-- Passage to read follows --
Q: We’re interested in possibly having our son use a continuous glucose monitor. What are the pros and cons?
A: A continuous glucose monitor (CGM) provides information about blood sugar levels on an ongoing basis, 24 hours a day. A CGM device consists of a sensor placed under the skin, a transmitter, and a cell-phone-sized external monitor to view glucose levels. The monitor is usually worn attached to a belt or clothing waistline, much like an insulin pump.
CGMs measure the level of glucose in the fluid directly beneath the skin (called interstitial fluid). Readings are similar to blood sugar level measurements taken by a glucometer, but not the same. For this reason, using a CGM does not replace finger pokes and routine blood sugar checks.
So why wear one? Because it delivers continuous readings (some devices measure glucose 288 times a day), this extra layer of information can help identify fluctuations and trends that could otherwise go unnoticed, including revealing high or low blood sugar levels between regularly scheduled finger pokes. A CGM can also be set to sound an alarm when the child’s glucose goes above or below a preset range. This can be helpful for catching a low or high even before any physical symptoms are noticed or while the person is sleeping. When a low or high is detected, the wearer then double-checks it by using a glucometer.
For younger kids in the preschool and early elementary age range, there is usually not much resistance in wearing a CGM. Kids in this age group tend to have an easier time “going with the flow” when it comes to introducing different or new elements to their diabetes care. Explaining that a CGM is one more thing you can use to take good care of them is usually enough to gain compliance. Getting used to wearing a CGM is similar to the adjustment of wearing a pump.
-- Passage to read concluded --
-- Dataset extract follows --
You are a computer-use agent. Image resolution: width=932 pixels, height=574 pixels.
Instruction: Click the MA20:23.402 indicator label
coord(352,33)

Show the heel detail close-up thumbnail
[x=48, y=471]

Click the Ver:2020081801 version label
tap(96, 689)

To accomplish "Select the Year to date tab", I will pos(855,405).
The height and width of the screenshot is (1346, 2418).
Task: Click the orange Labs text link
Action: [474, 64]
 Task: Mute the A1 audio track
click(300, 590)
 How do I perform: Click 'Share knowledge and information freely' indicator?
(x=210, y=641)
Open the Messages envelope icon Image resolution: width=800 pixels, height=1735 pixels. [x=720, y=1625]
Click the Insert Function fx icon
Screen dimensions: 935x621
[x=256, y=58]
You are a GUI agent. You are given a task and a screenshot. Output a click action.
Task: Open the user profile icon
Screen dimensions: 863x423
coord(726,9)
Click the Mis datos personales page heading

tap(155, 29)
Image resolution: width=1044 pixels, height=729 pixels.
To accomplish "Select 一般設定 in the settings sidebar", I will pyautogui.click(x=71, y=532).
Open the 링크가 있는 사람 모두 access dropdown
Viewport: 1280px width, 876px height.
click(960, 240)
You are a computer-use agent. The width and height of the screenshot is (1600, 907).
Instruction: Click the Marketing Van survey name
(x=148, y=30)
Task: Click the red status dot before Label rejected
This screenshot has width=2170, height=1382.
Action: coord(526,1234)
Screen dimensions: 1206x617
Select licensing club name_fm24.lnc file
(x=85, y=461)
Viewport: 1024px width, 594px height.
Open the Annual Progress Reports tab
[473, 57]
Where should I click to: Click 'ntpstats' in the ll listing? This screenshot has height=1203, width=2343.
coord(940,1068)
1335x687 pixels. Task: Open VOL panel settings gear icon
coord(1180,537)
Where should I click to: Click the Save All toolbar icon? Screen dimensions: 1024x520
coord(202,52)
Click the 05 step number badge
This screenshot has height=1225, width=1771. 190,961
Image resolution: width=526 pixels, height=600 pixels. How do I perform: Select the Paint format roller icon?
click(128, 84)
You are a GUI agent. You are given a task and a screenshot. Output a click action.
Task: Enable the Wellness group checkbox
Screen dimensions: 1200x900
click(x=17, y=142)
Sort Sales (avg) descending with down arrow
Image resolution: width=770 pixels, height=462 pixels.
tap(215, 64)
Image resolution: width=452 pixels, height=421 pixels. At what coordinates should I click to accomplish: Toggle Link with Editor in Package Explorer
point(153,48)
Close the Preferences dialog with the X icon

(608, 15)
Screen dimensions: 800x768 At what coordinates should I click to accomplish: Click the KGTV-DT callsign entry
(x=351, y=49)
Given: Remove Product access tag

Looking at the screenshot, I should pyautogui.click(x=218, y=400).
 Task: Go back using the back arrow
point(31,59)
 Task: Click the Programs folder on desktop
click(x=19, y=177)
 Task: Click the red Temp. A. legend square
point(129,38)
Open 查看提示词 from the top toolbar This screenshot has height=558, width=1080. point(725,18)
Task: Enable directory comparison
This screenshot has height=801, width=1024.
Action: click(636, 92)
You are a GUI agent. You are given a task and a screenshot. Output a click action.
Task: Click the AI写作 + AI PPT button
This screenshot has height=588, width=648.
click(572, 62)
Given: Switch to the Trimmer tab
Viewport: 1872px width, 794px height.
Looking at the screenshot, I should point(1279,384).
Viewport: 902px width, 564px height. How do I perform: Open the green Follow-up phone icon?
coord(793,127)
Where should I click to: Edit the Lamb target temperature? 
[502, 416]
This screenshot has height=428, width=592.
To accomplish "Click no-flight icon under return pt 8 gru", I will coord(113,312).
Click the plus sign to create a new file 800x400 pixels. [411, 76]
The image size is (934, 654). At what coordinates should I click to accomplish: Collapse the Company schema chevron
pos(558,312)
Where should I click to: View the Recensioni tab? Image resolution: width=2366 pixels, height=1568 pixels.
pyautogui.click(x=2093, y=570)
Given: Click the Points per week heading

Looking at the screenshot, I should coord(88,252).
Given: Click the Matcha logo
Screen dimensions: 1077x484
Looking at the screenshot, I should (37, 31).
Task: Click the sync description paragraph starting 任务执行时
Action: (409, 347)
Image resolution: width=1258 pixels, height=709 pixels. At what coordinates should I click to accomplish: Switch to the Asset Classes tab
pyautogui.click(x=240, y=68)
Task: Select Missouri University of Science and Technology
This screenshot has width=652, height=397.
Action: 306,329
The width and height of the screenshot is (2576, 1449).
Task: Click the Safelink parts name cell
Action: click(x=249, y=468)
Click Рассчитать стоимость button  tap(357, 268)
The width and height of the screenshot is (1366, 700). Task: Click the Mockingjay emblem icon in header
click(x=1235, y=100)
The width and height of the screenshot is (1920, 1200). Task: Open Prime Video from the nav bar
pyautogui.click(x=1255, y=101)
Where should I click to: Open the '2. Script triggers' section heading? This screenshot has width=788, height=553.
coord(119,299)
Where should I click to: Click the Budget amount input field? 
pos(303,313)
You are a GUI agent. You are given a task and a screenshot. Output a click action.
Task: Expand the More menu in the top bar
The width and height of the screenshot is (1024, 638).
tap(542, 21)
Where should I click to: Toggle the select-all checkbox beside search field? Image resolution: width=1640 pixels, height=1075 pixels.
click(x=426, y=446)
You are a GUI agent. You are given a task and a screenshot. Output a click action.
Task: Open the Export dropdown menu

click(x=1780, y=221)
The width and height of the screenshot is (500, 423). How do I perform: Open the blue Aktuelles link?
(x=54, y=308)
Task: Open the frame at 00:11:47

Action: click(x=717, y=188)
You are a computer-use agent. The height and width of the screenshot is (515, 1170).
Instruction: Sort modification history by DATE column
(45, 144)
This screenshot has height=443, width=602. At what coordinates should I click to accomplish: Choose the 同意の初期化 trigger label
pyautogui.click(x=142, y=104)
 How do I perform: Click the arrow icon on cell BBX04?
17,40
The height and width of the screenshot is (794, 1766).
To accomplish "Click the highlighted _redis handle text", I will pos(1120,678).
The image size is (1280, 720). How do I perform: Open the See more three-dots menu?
-- Dataset extract concluded --
Task instructions » According to the passage about continuous glucose monitors, what fluid does a CGM measure glucose in? Rely only on the passage about continuous glucose monitors, not on the items.

Task solution » The interstitial fluid directly beneath the skin.